Global companies with more mature risk management frameworks can outperform their peers.
Put in place robust risk management.
A more diverse international footprint and the need for greater autonomy at the local level emphasize the business case for a robust risk management framework. This should enable innovation and autonomy at a local level but do so within a set of parameters and rules that uphold the company’s values.
A robust risk system will provide early warning of problems on the periphery of the organization, giving managers better information and more time to respond. Companies can also harness risk for business advantage and turned into tangible financial results.
Our research has shown that companies with more mature risk management frameworks can outperform their peers financially.
Make the transition from investment to profitability
For many globally focused Asian companies, the priority remains investment and growth. This means that profitability is not always top of the priority list. However, as these investments mature, they will need to do more to introduce efficiency and increase productivity. This will require:
- Focus on process
- Consideration of derived economies of scale
- Detailed tax planning
Take steps to make the corporate culture more international
To succeed in global markets, companies need a corporate culture that reflects the diversity of their customer base and operations.
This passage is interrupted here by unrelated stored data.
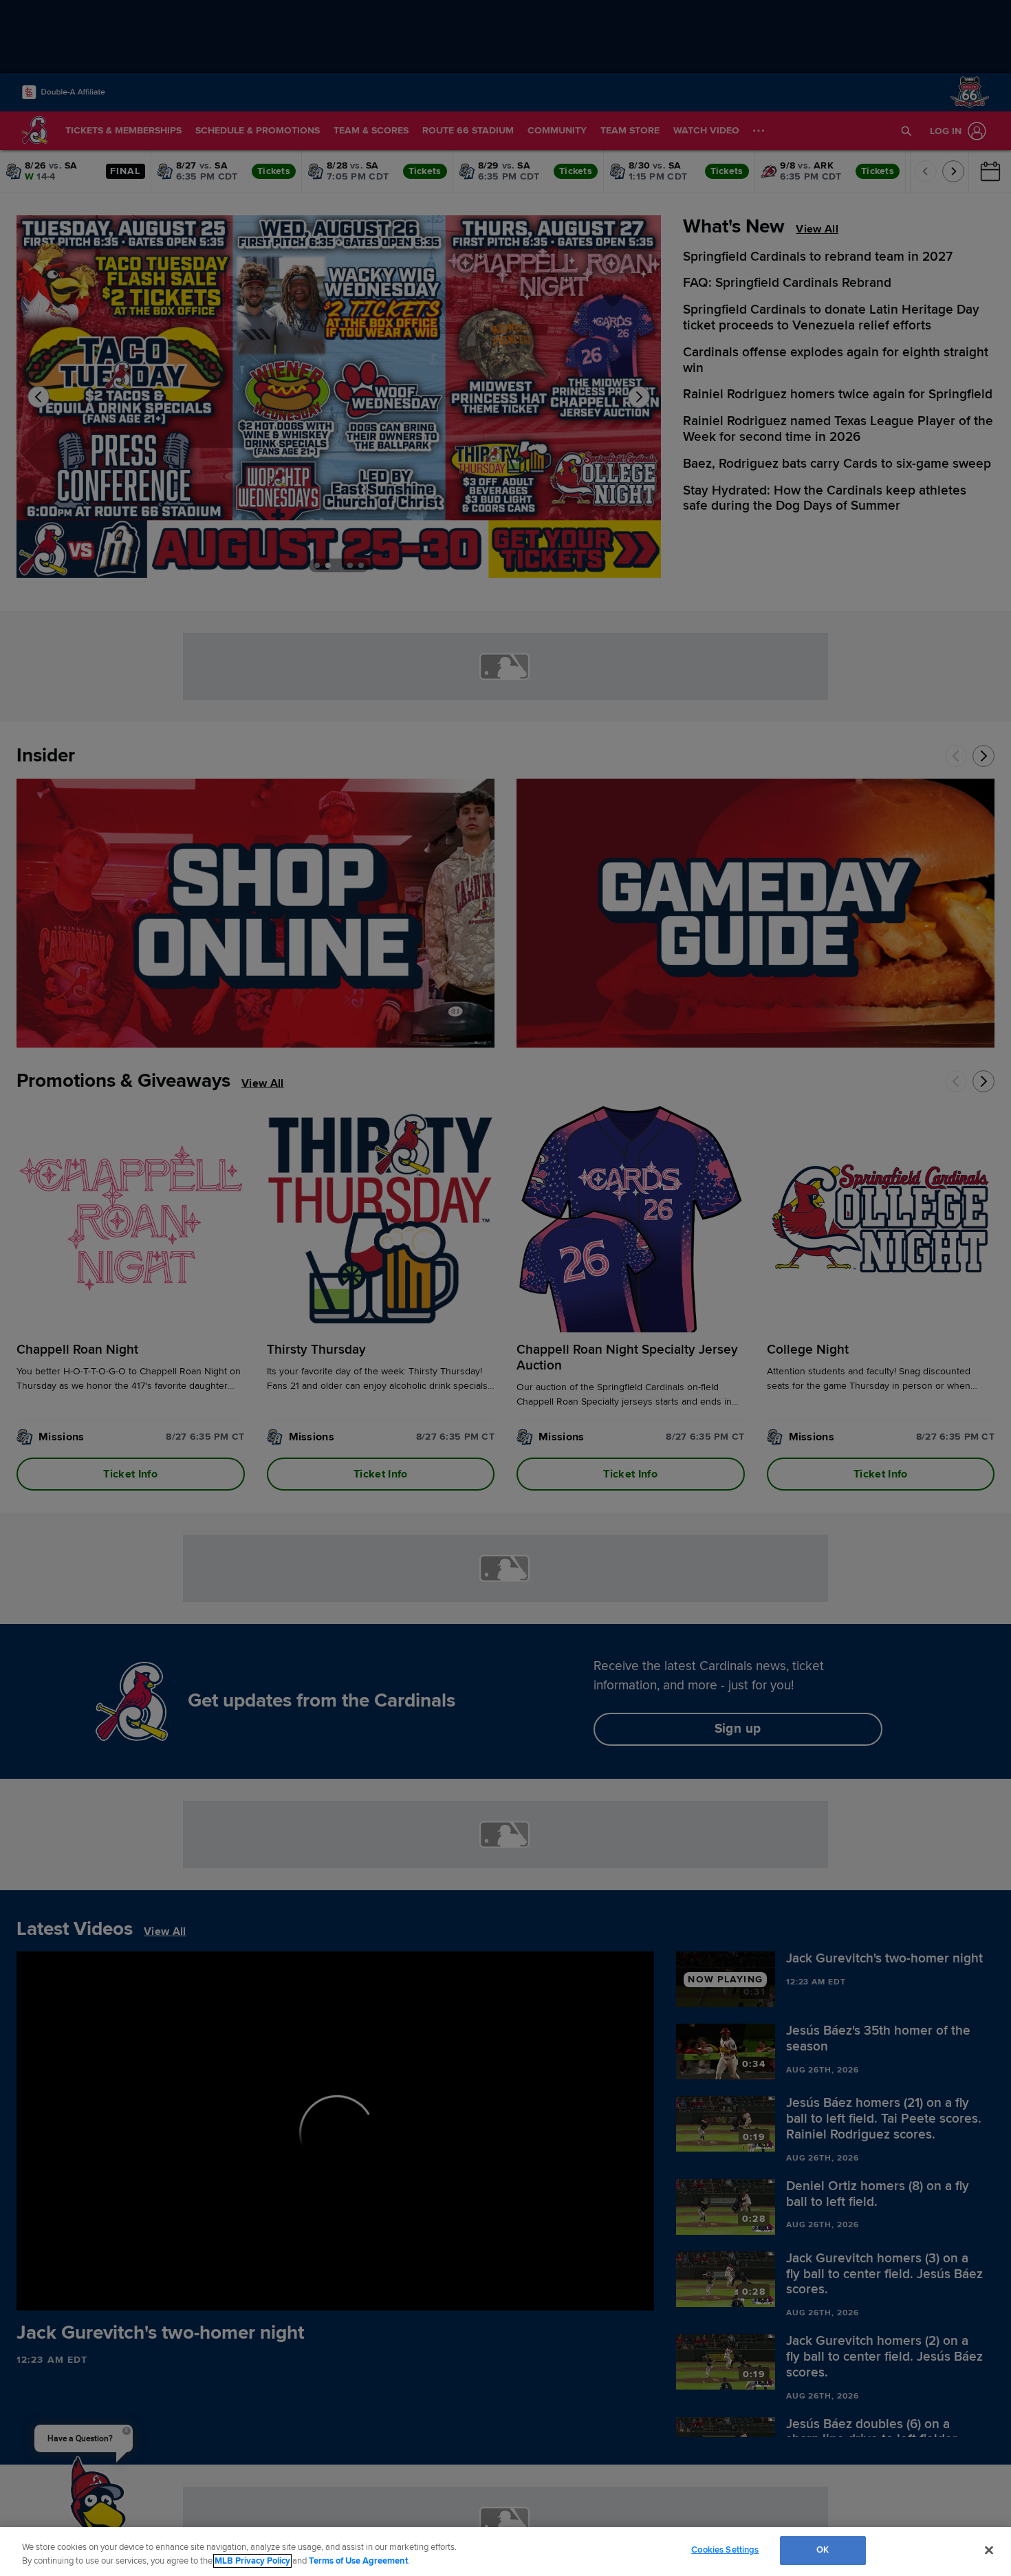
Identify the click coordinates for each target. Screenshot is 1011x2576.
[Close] (989, 2550)
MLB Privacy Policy (252, 2560)
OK (822, 2549)
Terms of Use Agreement (358, 2560)
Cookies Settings (725, 2549)
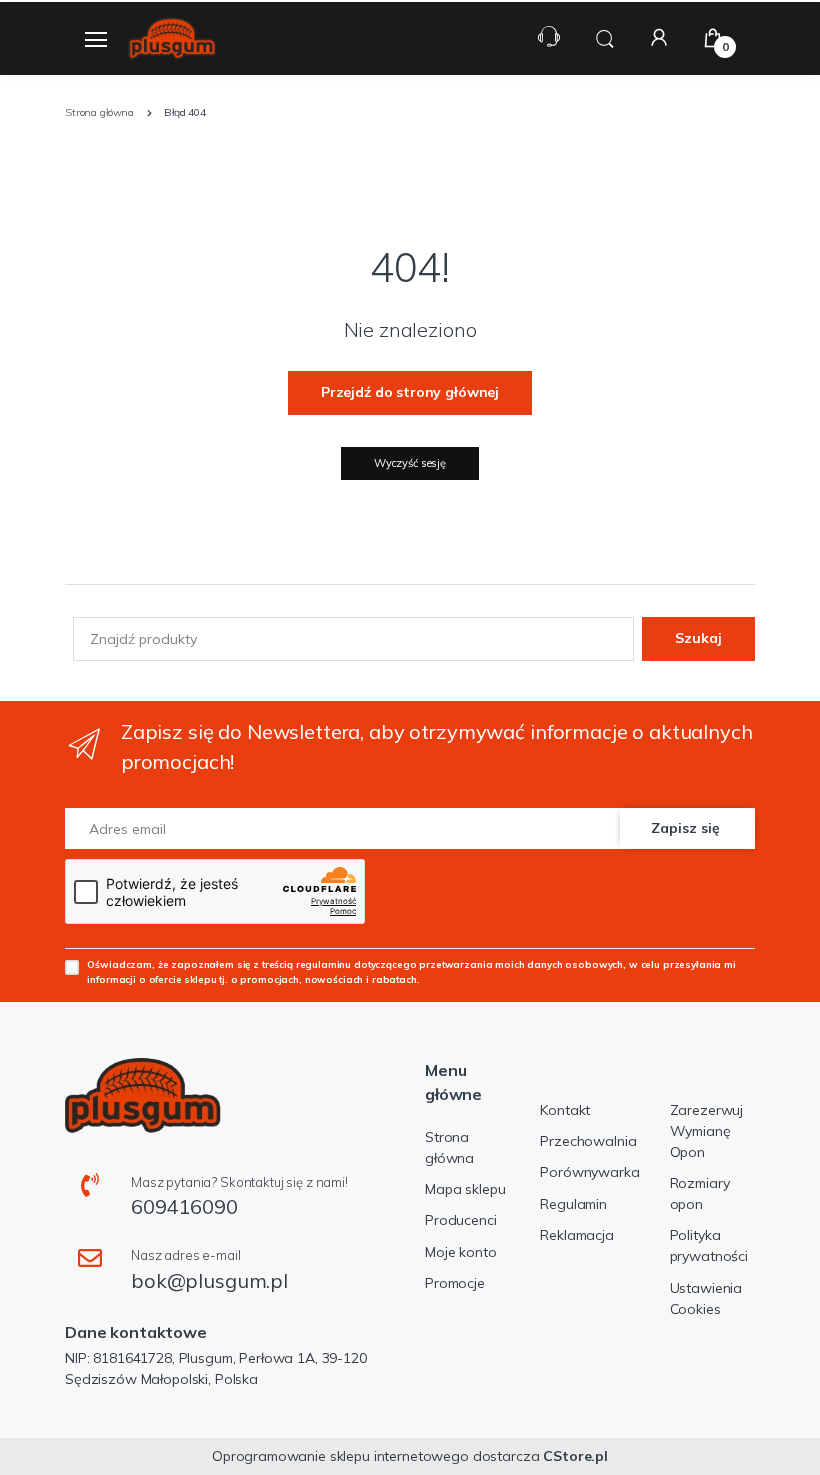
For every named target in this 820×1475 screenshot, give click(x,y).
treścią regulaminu (306, 964)
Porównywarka (589, 1172)
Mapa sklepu (465, 1189)
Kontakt (565, 1110)
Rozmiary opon (700, 1193)
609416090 (184, 1206)
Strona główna (449, 1147)
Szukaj (698, 638)
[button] (605, 36)
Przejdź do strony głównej (410, 392)
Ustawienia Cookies (706, 1298)
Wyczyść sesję (410, 463)
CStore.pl (575, 1456)
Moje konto (461, 1252)
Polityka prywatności (709, 1245)
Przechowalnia (588, 1141)
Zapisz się (685, 828)
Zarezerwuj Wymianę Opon (707, 1131)
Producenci (461, 1220)
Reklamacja (577, 1235)
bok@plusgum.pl (209, 1280)
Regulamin (573, 1204)
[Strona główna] (172, 38)
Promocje (455, 1283)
Companies can disseminate best practice and create a more international workforce by:
- Recruiting managers with experience of different markets
- Reducing reliance on expatriate workers
- Creating global talent management programs that enable the flow of talent
Choose which functions should be global or local
Autonomy for local managers helps to ensure that products and services are relevant to the local customer base, but not everything needs to be decentralized. Companies need to think about where they can derive economies of scale without compromising local relevance. Functions such as finance and IT are often good candidates for centralization.
It is also possible to create platforms for locally delivered services. For example, a company may create a centralized marketing function that provides capabilities to local markets, but allow the local markets to interpret and apply these capabilities in their own way.